Controls were actually the bottleneck that developer Cryptic Studios had to conquer before letting the project start in earnest. They decided last year to try getting the control possibilities of a 72 button keyboard onto a controller, and decided that if they couldn’t make STO work well with a controller, they would abandon the port. According to Cryptic, they found a solution after about five or six weeks, and now here we are: STO is coming to consoles.
And with its transition to modern console hardware came another concern: the original game is not that visually hot anymore. Cryptic’s solution is a complete lighting overhaul. Glowing objects in the game now generate actual light; lighting in general is much more complex and makes better use of the power available in modern consoles. At my E3 press meeting, the Cryptic rep started listing off a litany of lighting techniques now present in the new version of the game. “The core technology team got HDR lightning, light probes, diffuse probes, specular probes…”
So, does the game look better? Yes, actually— it's definitely been improved! Most impressive to me was a before/after slideshow that Cryptic was showing on an iPad in their meeting-room. Now, STO for consoles doesn’t look cutting edge— I played through an episode that looked tolerable, but not anywhere close to as visually detailed or complex as a lot of the newer stuff coming out on consoles today. The new lighting only sometimes does a good job of disguising the fact that the level geometry is still quite old. But the update is pretty dang respectable, particularly when you see some of the screenshots side by side. Unfortunately (fortunately?) console players will not get this comparison opportunity-- but Cryptic should still be proud of themselves.
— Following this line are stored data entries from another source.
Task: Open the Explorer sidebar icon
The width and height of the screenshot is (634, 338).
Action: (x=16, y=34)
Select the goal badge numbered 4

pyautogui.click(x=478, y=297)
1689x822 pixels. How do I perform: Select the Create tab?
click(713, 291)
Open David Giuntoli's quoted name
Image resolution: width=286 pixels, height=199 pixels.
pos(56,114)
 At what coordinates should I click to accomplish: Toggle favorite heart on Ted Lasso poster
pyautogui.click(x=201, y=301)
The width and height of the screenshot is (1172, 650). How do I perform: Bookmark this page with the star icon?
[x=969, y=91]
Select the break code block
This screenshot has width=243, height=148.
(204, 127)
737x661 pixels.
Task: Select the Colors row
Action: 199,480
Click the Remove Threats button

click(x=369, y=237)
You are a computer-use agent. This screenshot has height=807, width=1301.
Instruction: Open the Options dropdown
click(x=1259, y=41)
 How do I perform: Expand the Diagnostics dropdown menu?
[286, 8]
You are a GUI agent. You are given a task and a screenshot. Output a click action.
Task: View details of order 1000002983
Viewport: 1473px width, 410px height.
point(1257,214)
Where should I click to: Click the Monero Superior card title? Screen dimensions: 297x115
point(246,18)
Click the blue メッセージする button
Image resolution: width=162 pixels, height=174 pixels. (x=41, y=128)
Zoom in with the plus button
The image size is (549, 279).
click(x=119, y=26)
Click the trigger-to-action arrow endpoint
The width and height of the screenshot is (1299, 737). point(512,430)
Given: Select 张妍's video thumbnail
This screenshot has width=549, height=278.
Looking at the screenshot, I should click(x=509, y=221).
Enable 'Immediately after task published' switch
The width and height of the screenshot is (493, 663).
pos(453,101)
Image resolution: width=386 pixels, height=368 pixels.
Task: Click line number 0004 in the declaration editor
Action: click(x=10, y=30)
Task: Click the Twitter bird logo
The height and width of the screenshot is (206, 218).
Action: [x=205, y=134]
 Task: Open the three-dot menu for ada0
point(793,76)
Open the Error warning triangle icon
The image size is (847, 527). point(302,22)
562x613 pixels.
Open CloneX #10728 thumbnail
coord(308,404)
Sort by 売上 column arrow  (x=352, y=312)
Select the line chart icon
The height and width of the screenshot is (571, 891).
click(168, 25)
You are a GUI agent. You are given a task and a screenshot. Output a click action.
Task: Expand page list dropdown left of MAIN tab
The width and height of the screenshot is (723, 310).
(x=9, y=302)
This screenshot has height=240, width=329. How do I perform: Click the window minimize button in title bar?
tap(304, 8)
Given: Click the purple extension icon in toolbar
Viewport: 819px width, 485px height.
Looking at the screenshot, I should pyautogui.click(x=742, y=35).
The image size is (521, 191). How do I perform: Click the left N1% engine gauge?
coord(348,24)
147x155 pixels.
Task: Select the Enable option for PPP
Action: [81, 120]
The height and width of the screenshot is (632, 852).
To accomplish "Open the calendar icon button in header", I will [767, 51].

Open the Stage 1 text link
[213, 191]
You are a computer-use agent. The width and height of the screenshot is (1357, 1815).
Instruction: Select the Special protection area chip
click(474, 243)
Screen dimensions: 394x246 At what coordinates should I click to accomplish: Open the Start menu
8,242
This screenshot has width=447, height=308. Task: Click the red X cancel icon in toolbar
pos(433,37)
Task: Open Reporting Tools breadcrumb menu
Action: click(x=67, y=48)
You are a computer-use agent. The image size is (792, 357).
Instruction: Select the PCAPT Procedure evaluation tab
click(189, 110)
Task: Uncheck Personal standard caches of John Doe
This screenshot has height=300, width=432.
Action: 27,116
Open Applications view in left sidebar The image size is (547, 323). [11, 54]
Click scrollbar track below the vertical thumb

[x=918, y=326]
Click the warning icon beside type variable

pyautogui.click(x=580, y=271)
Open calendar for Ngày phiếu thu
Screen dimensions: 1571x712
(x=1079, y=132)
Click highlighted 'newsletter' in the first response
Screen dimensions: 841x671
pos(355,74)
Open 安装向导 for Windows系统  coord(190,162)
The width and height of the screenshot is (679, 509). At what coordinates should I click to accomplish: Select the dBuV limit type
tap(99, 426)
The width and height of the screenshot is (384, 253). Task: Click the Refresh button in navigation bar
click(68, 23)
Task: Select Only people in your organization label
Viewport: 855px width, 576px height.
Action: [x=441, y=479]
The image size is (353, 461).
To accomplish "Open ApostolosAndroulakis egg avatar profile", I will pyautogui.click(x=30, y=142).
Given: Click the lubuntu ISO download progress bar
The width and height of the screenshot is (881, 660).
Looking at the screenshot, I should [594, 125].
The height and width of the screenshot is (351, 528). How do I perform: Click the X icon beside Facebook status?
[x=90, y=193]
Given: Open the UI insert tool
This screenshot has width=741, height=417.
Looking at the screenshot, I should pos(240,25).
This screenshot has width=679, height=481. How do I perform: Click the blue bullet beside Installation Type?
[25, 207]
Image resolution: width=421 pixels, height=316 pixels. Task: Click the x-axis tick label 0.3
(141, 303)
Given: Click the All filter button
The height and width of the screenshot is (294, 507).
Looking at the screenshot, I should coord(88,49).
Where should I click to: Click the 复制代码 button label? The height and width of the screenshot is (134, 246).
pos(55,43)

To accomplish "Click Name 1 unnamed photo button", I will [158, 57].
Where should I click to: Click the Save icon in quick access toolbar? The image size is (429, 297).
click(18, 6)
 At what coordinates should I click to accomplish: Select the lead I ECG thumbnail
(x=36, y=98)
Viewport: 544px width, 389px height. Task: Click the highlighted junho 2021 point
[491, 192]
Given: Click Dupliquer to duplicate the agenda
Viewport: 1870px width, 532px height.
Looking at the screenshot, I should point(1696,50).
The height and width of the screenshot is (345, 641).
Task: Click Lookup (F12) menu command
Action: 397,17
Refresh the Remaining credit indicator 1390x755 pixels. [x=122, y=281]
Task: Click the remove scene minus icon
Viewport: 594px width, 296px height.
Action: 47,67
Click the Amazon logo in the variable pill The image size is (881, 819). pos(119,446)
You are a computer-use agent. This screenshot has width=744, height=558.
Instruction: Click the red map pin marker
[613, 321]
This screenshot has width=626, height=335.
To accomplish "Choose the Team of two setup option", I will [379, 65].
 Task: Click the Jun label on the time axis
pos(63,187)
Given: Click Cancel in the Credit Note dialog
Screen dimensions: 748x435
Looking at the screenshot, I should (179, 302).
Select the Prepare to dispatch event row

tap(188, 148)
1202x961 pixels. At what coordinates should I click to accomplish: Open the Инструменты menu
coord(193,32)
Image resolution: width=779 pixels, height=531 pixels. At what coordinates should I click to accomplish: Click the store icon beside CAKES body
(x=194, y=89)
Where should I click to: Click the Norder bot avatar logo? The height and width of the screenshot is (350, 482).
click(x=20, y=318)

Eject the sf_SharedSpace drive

Since I got my hands on the game, I was also able to test out the actual UI changes coming to STO-for-gamepads. Changing the game’s input method has had big effects all over the gameplay experience— Cryptic actually sped up attack animations and cast speed to make the game feel snappier and more appropriate for the triggers and face buttons console players will use to control the game.
In both ship battle and on-the-ground missions with your character and their bridge officers, abilities can be mapped to face buttons, but holding down a face button also pulls up a wheel of abilities in the same category. You can use the ability wheels to both fire off your abilities and assign them to face buttons on the fly.
You can now also set specific abilities to automatically trigger based on status effects, cooldowns, and your current in-game state, too. So while piloting your ship around in battle, you can have certain abilities set to trigger whenever the come available. You can also have heal abilities set to trigger when your health falls to a certain value, for instance. Cryptic told me that the goal was for players to be “as involved as they want” in the activation of their powers. Some Cryptic internal players make deep use of these auto-fire settings, but others apparently don’t, preferring to control their own timing. Hopefully, there’s no reason for all players to go hard one way or the other. In general, the ability wheels are pretty easy to use without autocasting— anyone familiar with modern console RPGs like The Witcher 3 should find them familiar.
STO will launch on consoles with the the majority of content created over its six-year lifecycle. They “had to cut it off somewhere,” Cryptic told me, but console players will have access to “two expansions and 11 seasons’ worth of updates.”
If Star Trek Online can make the transition to console well, that’s very good news for publisher Perfect World— MMOs are meant to be played for a long, long time, but without substantial updates, technology eventually outpaces even the best of them. If a solid lighting overhaul and a control-scheme update can make this work on console, then this game might keep entertaining players for a lot longer than many people probably thought it would.